MATERIAL FOR THIS EXERCISE.
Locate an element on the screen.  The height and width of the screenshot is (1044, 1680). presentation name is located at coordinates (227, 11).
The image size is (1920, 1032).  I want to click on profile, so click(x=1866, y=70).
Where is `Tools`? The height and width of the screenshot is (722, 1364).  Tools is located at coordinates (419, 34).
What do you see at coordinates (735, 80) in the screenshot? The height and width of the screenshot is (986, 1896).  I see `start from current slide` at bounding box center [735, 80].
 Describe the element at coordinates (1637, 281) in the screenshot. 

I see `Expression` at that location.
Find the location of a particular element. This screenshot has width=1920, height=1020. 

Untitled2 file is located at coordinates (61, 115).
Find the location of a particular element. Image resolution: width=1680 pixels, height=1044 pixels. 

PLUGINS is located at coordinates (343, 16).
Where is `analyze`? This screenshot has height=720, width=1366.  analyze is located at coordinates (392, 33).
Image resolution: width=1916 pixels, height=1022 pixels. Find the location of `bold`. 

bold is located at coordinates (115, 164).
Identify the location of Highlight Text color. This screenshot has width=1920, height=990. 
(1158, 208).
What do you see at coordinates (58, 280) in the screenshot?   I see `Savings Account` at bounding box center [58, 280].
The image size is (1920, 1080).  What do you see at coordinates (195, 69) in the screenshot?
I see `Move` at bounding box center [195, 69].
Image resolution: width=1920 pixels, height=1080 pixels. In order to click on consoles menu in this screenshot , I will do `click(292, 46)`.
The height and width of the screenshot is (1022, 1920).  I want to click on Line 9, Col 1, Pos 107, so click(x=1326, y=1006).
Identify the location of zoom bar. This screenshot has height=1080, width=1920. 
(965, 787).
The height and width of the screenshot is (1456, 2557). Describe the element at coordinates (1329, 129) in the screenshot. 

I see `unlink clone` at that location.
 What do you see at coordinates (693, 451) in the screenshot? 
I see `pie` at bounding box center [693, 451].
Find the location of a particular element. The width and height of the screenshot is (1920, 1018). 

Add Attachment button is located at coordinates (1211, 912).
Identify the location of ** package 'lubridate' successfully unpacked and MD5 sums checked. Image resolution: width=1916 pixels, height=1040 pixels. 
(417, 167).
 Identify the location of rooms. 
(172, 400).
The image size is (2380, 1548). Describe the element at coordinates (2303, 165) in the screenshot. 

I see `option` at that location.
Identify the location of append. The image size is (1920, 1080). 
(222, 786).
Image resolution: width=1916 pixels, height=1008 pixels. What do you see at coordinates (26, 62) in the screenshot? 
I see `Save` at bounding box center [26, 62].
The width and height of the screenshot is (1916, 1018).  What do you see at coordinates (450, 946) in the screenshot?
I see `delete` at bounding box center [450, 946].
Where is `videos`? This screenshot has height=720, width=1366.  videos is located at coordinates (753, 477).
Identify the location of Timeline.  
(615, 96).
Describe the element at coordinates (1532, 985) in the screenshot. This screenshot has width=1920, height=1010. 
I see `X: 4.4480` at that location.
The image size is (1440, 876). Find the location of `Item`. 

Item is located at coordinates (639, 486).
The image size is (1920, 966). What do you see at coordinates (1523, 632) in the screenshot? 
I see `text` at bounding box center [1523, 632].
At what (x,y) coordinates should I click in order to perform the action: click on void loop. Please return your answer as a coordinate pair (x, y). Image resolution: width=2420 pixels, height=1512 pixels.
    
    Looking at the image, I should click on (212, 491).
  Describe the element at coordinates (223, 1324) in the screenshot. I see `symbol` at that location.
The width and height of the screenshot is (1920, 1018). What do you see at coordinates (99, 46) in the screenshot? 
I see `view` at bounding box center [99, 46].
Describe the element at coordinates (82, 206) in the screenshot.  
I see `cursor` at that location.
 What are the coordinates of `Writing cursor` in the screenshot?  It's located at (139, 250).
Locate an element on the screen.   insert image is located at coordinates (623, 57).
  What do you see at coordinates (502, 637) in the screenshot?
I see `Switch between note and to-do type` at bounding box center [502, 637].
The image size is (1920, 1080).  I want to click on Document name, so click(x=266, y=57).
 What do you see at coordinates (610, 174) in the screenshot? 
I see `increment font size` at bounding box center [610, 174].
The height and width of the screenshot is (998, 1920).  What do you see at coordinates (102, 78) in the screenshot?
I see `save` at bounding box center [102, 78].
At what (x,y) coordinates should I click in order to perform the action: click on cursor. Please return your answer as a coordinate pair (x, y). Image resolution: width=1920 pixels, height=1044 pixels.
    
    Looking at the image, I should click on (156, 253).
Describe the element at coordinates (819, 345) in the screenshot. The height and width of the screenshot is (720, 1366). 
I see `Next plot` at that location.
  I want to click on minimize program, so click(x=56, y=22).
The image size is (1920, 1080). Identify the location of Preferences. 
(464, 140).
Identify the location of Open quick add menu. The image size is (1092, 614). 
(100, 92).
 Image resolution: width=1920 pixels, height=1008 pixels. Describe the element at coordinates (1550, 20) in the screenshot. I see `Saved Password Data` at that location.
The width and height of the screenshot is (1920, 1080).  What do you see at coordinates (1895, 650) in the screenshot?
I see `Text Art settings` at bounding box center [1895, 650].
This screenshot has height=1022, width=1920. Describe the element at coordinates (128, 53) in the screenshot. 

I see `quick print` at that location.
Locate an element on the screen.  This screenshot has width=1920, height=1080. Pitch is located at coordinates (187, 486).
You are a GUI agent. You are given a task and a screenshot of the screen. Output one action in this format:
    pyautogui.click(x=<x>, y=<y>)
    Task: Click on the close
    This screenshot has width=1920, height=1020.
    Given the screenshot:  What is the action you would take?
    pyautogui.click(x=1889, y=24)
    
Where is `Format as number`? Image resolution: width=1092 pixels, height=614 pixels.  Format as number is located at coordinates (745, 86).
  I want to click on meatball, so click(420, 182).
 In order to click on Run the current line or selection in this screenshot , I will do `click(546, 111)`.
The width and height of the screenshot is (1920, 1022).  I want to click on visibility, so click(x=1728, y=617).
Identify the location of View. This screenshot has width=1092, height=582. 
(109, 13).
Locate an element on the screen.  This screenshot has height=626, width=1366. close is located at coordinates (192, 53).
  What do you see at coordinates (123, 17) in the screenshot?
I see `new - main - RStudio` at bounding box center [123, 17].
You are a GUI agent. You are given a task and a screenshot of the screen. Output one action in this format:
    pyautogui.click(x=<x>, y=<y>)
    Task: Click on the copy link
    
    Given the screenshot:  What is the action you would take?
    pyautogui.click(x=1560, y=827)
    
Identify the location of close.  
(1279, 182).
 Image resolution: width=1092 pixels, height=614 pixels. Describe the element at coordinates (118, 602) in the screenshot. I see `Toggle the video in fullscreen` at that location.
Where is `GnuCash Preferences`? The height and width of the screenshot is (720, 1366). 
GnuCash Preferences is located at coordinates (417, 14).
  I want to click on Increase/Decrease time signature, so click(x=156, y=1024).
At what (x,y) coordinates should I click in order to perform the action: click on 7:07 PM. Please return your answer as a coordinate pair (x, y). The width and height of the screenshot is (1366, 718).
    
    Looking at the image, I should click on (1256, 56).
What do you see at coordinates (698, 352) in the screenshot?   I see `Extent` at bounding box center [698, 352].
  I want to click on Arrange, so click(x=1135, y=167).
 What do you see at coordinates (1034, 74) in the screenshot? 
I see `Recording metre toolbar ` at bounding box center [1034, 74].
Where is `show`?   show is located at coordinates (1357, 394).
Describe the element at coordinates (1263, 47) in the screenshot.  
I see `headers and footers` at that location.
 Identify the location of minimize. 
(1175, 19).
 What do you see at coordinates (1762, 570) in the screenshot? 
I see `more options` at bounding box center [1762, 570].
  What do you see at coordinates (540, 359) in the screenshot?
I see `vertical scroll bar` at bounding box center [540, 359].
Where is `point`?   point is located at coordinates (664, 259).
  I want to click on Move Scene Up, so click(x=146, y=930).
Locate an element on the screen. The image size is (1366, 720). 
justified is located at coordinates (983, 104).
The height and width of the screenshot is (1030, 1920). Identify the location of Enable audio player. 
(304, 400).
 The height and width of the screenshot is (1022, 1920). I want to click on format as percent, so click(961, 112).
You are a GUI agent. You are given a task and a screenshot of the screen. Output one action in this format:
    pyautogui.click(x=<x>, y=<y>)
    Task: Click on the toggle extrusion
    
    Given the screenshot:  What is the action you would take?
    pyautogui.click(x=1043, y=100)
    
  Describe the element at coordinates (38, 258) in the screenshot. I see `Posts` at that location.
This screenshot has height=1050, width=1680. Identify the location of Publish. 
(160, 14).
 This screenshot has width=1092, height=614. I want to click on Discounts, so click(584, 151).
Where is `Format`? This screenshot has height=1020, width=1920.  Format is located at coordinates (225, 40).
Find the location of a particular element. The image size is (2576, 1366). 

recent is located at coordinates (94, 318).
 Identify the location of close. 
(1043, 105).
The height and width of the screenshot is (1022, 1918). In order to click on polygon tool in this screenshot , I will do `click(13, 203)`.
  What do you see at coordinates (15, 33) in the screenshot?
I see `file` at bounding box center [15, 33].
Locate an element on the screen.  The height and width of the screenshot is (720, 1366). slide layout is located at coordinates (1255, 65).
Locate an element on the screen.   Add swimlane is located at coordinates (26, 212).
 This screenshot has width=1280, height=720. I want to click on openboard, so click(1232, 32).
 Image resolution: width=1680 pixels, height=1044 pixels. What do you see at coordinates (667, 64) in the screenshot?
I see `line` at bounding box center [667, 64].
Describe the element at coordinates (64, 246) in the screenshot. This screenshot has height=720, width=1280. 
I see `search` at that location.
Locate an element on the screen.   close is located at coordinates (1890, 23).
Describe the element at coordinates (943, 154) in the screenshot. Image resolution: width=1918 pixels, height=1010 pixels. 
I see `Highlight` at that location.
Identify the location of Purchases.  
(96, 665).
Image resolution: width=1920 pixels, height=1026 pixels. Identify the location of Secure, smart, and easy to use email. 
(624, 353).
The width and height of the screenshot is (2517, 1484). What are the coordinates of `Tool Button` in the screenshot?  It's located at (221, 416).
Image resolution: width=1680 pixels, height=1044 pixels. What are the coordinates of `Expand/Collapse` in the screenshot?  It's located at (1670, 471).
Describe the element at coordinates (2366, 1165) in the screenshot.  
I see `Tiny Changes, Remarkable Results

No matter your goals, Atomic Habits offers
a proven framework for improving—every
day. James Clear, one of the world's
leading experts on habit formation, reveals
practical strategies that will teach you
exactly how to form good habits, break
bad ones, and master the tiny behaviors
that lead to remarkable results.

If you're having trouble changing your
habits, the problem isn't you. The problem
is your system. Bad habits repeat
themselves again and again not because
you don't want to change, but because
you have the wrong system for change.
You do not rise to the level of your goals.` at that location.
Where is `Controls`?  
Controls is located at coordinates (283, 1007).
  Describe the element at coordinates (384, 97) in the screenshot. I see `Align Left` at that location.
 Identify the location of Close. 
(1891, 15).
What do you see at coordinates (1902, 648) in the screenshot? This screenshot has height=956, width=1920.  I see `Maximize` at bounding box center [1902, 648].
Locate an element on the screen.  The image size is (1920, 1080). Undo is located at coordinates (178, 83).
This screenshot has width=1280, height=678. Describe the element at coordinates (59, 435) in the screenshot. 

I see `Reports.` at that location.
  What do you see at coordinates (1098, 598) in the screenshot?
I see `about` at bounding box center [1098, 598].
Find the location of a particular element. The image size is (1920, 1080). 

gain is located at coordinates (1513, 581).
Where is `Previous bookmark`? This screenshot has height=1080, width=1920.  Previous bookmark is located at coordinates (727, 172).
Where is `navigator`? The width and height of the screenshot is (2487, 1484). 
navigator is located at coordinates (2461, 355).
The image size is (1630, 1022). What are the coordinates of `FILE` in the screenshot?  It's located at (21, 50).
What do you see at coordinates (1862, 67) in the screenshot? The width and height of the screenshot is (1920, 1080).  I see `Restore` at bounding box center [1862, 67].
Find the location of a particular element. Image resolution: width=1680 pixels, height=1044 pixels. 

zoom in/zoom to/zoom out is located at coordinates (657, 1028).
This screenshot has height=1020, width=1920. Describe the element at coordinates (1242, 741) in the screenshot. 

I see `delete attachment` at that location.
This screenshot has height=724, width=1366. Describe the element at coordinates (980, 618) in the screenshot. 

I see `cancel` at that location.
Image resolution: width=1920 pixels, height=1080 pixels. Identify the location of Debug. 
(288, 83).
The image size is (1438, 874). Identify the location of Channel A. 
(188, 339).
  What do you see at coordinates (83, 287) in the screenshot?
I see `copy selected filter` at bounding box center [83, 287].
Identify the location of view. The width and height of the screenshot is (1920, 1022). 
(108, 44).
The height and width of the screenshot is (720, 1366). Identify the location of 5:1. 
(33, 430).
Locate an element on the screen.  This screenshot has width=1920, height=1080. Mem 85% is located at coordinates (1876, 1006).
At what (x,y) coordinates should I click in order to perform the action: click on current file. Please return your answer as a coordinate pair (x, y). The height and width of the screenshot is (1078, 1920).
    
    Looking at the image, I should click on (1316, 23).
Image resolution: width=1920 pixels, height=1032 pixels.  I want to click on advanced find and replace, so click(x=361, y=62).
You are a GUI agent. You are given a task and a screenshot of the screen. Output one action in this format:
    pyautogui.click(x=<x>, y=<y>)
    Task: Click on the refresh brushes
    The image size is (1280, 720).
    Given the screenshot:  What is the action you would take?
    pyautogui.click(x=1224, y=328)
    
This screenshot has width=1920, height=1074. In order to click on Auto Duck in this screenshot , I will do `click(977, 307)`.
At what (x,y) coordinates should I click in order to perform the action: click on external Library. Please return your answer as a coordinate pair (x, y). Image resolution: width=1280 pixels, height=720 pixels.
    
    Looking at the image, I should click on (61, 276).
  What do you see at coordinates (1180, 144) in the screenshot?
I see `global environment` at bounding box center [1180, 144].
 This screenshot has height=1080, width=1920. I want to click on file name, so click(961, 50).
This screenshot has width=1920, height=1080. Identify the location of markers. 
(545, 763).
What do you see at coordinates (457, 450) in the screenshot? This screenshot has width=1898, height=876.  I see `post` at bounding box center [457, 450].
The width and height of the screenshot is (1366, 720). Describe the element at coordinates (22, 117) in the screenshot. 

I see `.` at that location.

WHAT IS REQUIRED. Put the records from the line containing "Image resolution: width=1916 pixels, height=1008" through the line containing "center [502, 637]." into a JSON list of strings, with one string per line and blank lines omitted.

PROBLEM SOLUTION.
[
  "Image resolution: width=1916 pixels, height=1008 pixels. What do you see at coordinates (26, 62) in the screenshot? ",
  "I see `Save` at bounding box center [26, 62].",
  "The width and height of the screenshot is (1916, 1018).  What do you see at coordinates (450, 946) in the screenshot?",
  "I see `delete` at bounding box center [450, 946].",
  "Where is `videos`? This screenshot has height=720, width=1366.  videos is located at coordinates (753, 477).",
  "Identify the location of Timeline.  ",
  "(615, 96).",
  "Describe the element at coordinates (1532, 985) in the screenshot. This screenshot has width=1920, height=1010. ",
  "I see `X: 4.4480` at that location.",
  "The image size is (1440, 876). Find the location of `Item`. ",
  "Item is located at coordinates (639, 486).",
  "The image size is (1920, 966). What do you see at coordinates (1523, 632) in the screenshot? ",
  "I see `text` at bounding box center [1523, 632].",
  "At what (x,y) coordinates should I click in order to perform the action: click on void loop. Please return your answer as a coordinate pair (x, y). Image resolution: width=2420 pixels, height=1512 pixels.",
  "    Looking at the image, I should click on (212, 491).",
  "  Describe the element at coordinates (223, 1324) in the screenshot. I see `symbol` at that location.",
  "The width and height of the screenshot is (1920, 1018). What do you see at coordinates (99, 46) in the screenshot? ",
  "I see `view` at bounding box center [99, 46].",
  "Describe the element at coordinates (82, 206) in the screenshot.  ",
  "I see `cursor` at that location.",
  " What are the coordinates of `Writing cursor` in the screenshot?  It's located at (139, 250).",
  "Locate an element on the screen.   insert image is located at coordinates (623, 57).",
  "  What do you see at coordinates (502, 637) in the screenshot?",
  "I see `Switch between note and to-do type` at bounding box center [502, 637]."
]